▸ **What is being asked**:
Can you rescale the listing starting at the line that contains "You are a GUI" and ending at the line that contains "(x=801, y=619)"? Give only those lines again, requests included, with each answer coordinate multiplied by 1.8 and rounded to a whole number, halves rounding up.

▸ **Entries supplied**:

--- START ---

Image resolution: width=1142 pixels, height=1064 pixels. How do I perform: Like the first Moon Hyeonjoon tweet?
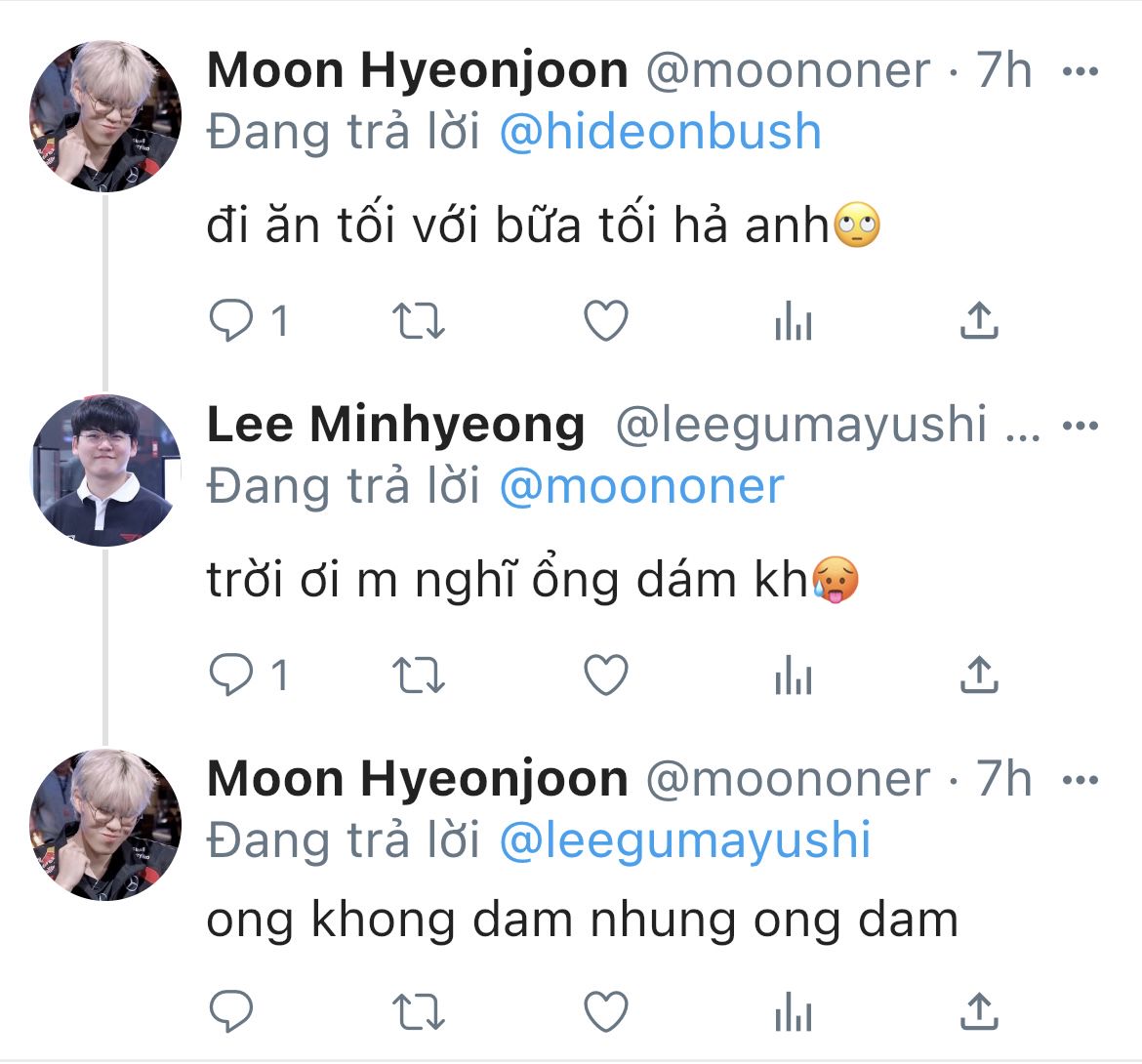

--- END ---
--- START ---

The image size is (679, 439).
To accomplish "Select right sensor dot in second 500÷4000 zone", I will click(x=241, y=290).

--- END ---
--- START ---

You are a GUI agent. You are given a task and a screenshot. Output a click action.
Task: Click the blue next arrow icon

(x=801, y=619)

--- END ---

▸ **Full answer**:
You are a GUI agent. You are given a task and a screenshot. Output a click action.
Task: Click the blue next arrow icon

(x=1442, y=1114)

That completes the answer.